Gladiators are ready to rock MotoGP

This year’s MotoGP championship goes down to the wire at the Circuit Ricardo Tormo in Valencia.


There is, for true petrolheads, no comparison between the sanitised computerised world of Formula One and the seat-of-the-pants skills and sheer bravery of the boys astride the big bikes of MotoGP.

With Lewis Hamilton having already wrapped up his fourth world championship piloting the near-invincible Mercedes with two races to be run – the Grands Prix of Brazil on November 12 and Abu Dhabi a fortnight later – there is little left to get excited about, other than Hamilton investing in more bling and self-serving hyperbole.

Interestingly, this year’s MotoGP championship goes down to the wire at the Circuit Ricardo Tormo in Valencia on the same date as Formula One’s dead rubber at Sao Paulo’s Autódromo José Carlos Pace, in a duel between the reigning champion and a solid journeyman who has suddenly become surprisingly good.
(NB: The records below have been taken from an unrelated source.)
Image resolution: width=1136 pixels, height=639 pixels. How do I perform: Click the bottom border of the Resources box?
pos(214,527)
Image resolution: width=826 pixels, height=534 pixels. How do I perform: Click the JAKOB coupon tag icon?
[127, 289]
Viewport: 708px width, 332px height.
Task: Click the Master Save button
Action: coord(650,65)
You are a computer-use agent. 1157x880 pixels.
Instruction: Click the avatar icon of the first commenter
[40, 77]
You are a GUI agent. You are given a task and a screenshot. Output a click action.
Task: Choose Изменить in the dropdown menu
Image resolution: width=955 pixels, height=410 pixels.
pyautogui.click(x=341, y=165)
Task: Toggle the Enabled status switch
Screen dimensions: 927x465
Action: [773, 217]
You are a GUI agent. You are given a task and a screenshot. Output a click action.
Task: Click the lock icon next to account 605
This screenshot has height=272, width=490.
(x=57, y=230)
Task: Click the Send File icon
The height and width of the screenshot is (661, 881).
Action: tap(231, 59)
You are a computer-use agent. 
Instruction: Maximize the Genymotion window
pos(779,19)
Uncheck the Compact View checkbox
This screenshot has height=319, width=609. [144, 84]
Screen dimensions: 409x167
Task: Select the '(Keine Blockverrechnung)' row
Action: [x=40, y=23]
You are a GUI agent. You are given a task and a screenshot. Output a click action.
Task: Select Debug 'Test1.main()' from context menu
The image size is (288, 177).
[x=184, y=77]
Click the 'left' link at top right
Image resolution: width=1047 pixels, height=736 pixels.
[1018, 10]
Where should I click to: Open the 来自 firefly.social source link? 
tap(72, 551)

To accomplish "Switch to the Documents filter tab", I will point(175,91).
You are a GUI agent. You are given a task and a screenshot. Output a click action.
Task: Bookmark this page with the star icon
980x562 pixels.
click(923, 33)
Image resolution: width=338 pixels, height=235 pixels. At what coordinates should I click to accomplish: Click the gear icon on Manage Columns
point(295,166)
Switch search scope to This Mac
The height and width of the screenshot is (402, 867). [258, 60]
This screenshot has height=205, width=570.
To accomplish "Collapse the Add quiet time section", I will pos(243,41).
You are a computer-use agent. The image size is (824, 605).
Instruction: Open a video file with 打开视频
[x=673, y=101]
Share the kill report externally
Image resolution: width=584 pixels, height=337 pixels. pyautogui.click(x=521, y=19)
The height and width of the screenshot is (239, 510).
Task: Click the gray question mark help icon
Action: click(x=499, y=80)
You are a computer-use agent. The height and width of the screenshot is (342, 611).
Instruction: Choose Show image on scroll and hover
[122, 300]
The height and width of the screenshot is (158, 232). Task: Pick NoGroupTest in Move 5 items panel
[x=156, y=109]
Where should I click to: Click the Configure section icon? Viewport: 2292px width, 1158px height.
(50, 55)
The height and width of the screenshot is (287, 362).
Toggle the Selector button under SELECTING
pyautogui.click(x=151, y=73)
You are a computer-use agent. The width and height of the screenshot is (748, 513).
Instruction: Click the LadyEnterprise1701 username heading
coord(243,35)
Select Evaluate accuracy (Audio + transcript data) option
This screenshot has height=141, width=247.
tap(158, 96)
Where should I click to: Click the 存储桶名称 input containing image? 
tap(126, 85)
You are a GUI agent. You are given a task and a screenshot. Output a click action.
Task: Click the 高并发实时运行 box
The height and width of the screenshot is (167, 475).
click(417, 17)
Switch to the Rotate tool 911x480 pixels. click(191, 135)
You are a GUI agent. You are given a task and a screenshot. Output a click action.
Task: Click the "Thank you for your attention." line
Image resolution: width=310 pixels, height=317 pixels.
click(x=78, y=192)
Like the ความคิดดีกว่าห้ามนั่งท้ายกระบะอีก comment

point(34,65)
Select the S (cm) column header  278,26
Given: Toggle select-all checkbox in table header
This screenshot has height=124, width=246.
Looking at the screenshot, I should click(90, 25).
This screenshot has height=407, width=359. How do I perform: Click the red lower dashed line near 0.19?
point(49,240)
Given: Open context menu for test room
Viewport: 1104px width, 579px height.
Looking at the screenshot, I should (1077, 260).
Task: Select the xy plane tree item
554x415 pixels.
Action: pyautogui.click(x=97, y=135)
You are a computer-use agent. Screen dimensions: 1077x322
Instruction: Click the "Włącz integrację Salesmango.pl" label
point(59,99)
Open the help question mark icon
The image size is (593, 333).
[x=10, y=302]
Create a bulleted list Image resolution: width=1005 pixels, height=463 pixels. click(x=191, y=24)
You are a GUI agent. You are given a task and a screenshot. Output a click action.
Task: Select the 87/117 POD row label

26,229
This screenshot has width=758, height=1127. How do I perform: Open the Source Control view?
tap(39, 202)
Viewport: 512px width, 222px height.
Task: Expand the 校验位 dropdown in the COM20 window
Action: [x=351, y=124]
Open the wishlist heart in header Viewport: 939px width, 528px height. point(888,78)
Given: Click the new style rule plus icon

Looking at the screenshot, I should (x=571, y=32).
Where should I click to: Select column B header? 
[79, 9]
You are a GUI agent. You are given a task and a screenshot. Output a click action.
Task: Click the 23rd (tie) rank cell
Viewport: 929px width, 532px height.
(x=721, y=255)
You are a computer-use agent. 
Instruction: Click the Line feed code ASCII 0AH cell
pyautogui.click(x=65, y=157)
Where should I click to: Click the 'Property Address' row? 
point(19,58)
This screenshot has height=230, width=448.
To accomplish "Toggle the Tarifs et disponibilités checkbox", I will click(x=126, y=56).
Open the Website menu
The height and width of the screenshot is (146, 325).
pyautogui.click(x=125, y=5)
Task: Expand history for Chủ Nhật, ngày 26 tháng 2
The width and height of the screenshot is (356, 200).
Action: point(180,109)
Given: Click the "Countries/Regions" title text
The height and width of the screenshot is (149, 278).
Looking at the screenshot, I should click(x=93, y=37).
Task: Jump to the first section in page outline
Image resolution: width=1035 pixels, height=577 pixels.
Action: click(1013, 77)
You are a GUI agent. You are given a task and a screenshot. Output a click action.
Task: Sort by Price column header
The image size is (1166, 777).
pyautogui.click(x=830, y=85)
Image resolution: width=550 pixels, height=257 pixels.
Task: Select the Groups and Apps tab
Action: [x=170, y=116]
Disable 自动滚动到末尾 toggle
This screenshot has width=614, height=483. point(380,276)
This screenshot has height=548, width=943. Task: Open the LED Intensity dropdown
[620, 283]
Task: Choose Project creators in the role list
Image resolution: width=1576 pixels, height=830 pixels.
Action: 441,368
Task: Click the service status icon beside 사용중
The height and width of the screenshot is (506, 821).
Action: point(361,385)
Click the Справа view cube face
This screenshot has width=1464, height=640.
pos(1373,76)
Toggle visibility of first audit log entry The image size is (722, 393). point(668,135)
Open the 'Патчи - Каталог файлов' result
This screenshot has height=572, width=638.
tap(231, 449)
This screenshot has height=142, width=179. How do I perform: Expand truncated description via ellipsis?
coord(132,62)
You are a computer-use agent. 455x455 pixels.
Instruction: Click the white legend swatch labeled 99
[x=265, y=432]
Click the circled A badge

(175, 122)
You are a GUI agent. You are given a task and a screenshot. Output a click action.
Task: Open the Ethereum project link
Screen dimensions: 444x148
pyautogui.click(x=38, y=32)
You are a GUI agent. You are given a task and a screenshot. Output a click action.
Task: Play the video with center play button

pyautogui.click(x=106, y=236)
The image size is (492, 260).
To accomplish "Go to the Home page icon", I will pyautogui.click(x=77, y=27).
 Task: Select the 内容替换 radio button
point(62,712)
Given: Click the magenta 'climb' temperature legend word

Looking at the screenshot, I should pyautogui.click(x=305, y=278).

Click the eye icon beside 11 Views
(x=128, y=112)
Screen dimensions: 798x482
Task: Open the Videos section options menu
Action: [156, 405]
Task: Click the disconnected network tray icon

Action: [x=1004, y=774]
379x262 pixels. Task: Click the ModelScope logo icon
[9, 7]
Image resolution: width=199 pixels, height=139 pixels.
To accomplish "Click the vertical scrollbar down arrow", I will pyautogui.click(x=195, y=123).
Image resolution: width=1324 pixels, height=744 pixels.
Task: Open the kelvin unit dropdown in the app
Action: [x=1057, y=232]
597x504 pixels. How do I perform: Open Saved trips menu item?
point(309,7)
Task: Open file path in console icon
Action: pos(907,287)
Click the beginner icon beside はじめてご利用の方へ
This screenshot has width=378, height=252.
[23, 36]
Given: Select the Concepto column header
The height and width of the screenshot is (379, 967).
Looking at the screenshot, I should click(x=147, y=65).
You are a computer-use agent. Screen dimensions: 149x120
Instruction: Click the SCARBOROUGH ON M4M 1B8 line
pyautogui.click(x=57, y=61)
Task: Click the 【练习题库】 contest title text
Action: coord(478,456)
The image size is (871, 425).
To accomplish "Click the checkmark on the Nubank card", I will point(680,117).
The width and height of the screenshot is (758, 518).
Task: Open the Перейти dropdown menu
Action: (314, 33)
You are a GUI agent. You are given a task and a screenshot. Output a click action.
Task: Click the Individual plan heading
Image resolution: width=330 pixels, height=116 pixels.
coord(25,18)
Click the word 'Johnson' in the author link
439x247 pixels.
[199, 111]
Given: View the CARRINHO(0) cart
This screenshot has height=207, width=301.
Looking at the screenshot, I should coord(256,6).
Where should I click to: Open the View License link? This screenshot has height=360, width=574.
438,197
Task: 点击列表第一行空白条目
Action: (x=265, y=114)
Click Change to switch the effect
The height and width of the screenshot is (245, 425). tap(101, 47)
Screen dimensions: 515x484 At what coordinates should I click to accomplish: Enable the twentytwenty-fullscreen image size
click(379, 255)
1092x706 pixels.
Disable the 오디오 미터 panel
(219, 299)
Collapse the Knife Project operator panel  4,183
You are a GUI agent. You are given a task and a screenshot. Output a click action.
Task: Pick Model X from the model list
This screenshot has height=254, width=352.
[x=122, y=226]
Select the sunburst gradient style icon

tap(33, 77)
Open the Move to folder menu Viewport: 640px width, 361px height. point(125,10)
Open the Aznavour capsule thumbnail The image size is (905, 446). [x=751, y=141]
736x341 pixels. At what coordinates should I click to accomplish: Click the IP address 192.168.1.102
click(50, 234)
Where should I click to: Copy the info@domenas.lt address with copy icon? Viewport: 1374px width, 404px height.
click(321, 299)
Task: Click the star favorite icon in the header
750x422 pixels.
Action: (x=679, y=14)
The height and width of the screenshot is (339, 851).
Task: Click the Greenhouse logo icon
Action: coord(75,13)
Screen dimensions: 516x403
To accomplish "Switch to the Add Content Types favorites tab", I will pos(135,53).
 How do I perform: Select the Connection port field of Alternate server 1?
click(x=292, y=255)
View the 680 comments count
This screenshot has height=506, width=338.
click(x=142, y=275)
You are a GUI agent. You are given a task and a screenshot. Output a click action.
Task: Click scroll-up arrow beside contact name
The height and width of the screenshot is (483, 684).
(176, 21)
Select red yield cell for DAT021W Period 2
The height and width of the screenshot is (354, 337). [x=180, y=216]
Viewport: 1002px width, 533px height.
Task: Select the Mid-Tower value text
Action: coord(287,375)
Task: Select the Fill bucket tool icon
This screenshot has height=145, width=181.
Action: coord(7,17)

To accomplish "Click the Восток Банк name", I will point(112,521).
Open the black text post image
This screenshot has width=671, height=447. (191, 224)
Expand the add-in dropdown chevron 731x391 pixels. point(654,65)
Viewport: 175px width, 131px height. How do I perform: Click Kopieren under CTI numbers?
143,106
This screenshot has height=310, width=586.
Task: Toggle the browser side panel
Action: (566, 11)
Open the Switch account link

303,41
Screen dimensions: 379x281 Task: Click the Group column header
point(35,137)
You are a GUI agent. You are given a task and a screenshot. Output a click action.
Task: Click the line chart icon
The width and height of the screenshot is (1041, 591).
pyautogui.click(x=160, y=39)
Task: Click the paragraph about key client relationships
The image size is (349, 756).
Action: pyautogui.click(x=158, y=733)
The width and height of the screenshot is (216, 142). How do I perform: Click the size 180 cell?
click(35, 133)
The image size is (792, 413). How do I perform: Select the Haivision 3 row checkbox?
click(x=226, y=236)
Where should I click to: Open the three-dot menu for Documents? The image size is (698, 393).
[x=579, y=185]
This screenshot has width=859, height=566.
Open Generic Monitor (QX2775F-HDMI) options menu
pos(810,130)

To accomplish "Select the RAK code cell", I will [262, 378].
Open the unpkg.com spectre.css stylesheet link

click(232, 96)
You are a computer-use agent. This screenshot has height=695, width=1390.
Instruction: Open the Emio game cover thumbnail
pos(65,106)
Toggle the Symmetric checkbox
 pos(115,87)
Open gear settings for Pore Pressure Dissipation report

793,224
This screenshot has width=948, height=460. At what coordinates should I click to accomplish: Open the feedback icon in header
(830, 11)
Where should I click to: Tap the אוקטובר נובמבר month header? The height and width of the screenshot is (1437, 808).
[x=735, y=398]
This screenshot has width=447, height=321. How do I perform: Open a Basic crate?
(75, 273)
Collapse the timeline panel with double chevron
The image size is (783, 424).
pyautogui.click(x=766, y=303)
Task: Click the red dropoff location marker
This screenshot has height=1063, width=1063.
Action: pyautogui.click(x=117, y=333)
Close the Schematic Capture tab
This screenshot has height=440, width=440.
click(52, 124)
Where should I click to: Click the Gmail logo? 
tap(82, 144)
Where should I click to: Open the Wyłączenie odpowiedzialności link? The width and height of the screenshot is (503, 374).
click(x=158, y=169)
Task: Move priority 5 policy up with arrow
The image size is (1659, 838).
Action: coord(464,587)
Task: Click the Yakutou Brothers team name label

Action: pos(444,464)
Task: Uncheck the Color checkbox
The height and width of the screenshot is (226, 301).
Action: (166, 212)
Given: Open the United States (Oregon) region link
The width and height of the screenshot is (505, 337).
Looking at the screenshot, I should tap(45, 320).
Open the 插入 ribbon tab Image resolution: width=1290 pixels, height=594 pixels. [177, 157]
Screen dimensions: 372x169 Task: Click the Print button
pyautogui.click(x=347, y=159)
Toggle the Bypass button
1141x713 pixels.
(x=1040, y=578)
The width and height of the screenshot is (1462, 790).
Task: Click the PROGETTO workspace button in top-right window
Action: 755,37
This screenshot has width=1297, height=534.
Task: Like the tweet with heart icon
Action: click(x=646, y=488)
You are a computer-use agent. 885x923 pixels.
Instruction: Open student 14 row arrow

Marc Marquez is a 24-year-old Spanish two-wheel superstar, already a three-time champion, who is probably only second in the estimation of the aficionados to the charismatic Italian, Valentino Rossi, the holder of nine world titles.

But the “Professor” is now 38 and his battered body no longer fully able to consistently place the contest firmly in the faces of the next generation of riders.

Rossi’s fellow Italian, Andrea Dovizioso, has been round the block as one of the chasing pack. He comes from Forlimpopoli, a tiny community with a population of little more than 13 000 souls.

But this season, the 31-year-old battler has found himself aboard some really competitive machinery as a works Ducati rider and relished the renaissance this has allowed him – winning six events in this year’s 18-race series.

Whether Dovizioso manages to make that seven in Valencia, where Marques and his Repsol Honda team tend to set the pace, remains debatable. But he has certainly brought a new dynamism to MotoGP, which has always favoured the bravest of the gladiators.

Especially in the wet, where he is demonstrably quicker than the riders around him aboard the “Duke” he has proved successful on.

He gave a comprehensive lesson in wet conditions by winning at the Sepang International Circuit in Malaysia.

It is supposition perhaps, but it is not beyond the bounds of possibility that Dovizioso will be praying for rain in Spain.